_SHORT TASK 1_
In the article on Labour's mansion tax, what did Labour promise to use the tax's revenue for?
_SHORT TASK 2_
Output the section of the article on Labour's mansion tax from "Second, he promises" up to and including "property is sold.".
_SHORT TASK 3_
Pick up the article on Labour's mansion tax after its last sentence and carry it on.

_PROVIDED TEXT_
..............................

Shadow chancellor seeks to reassure the asset rich but cash poor.

Labour threw its weight behind the idea of a mansion tax last year, promising to use the revenue it would generate to reinstate a 10p rate of income tax. In an article for today's Evening Standard, Ed Balls has offered the most detailed outline yet of how the policy would operate.

First, he confirms that it would only apply to property values over £2m, with the threshold raised annually in line with average increases in house prices, rather than general inflation. This, Balls writes, would "ensure that more modest properties are not brought into the scope of the tax".

Second, he promises that there will be "protections in place" for those who are asset rich but cash poor (an issue of particular concern to Londoners). This would take the form of a relief scheme, or allowing those on low incomes to defer payment until the property is sold.

Third, Balls announces that Labour has abandoned the original idea of a 1 per cent charge on property values over £2m in favour of a banded system — £2-£5m, £5-10m, £10-20m and over £20m — that eliminates the need for detailed annual valuations and ensures the very wealthiest pay more. This brings Labour into line with the new position recently outlined by Danny Alexander, who pledged to implement the policy through the existing council tax system. The aim, a Balls spokesman told me, is to reassure people to that the tax would be introduced in "a fair and proportionate way".

..............................

_INFORMATION SUPPLIED_
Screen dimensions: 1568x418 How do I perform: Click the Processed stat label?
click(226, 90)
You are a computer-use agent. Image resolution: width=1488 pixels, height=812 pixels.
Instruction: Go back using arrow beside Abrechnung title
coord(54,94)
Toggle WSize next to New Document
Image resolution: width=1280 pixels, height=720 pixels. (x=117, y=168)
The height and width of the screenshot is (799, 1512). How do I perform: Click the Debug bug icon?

..............................

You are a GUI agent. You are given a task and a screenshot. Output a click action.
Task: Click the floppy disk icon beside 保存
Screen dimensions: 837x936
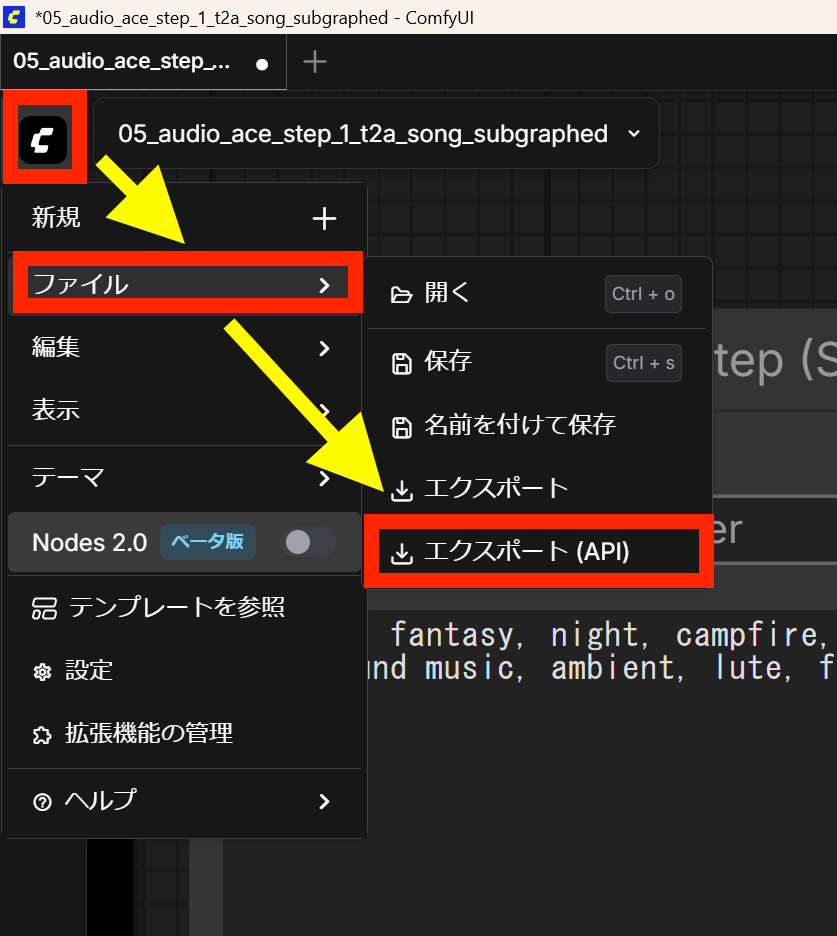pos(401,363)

..............................

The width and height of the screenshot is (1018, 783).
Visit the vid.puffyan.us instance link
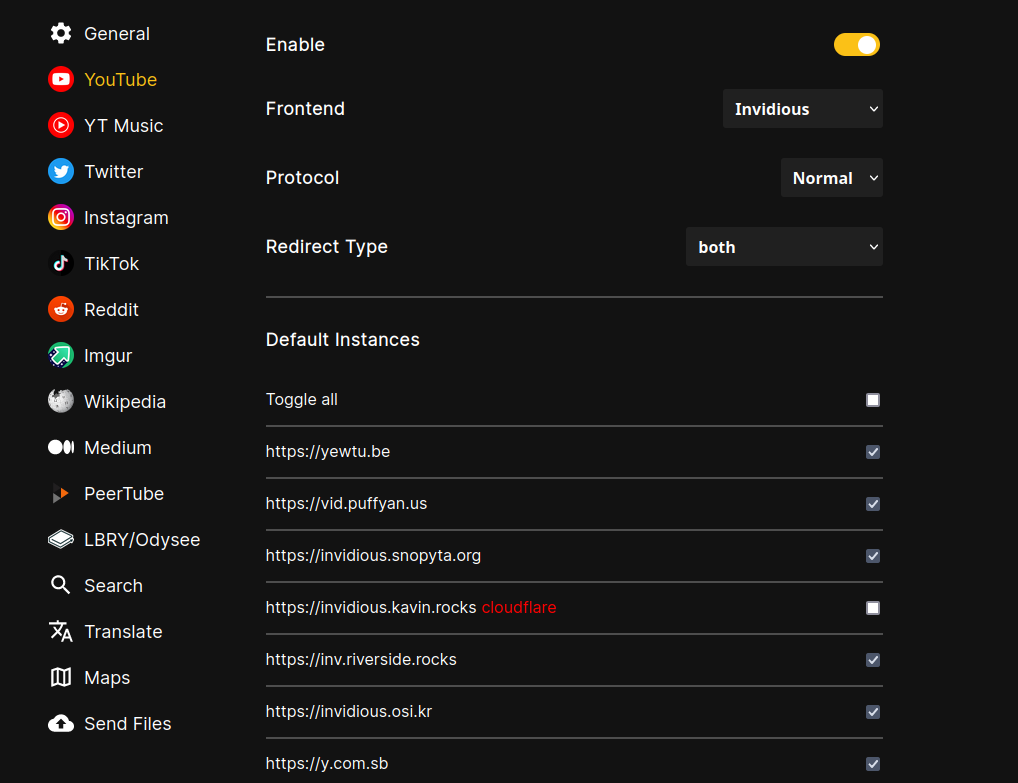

..............................

_RESULT 1_
To reinstate a 10p rate of income tax.

_RESULT 2_
Second, he promises that there will be "protections in place" for those who are asset rich but cash poor (an issue of particular concern to Londoners). This would take the form of a relief scheme, or allowing those on low incomes to defer payment until the property is sold.

_RESULT 3_
With both the Lib Dems and Labour unambiguously committed to the policy, the Tories are left as the only party that believes that a family in a three-bedroom house in Tower Hamlets should pay the same rate of property tax as an oligarch in a Kensington palace. Those voters who select what James O’Shaughnessy, David Cam­eron’s former director of policy, calls the "dreaded posh family in front of a mansion" when asked to choose the picture that best represents the Tories have had all their prejudices confirmed. The irony is that it was George Osborne – who is now leading the charge against a new property tax – who agreed to introduce two higher council tax bands on houses worth more than £1m ahead of the 2012 Autumn Statement before being overruled by Cam­eron. It later emerged that the Tories had surreptitiously written to their wealthy donors soliciting funds to campaign against a “homes tax”, a fact that Miliband gleefully cites as proof that the Prime Minister “stands up for the wrong people”.

In the early months of the coalition, Labour MPs frequently complained of the "two-against-one" dynamic that allowed the Conservatives and the Lib Dems to trash the party's economic credibility, but on a mansion tax, and many other issues, it is now the Tories who are the odd ones out.

George Eaton is political editor of the New Statesman.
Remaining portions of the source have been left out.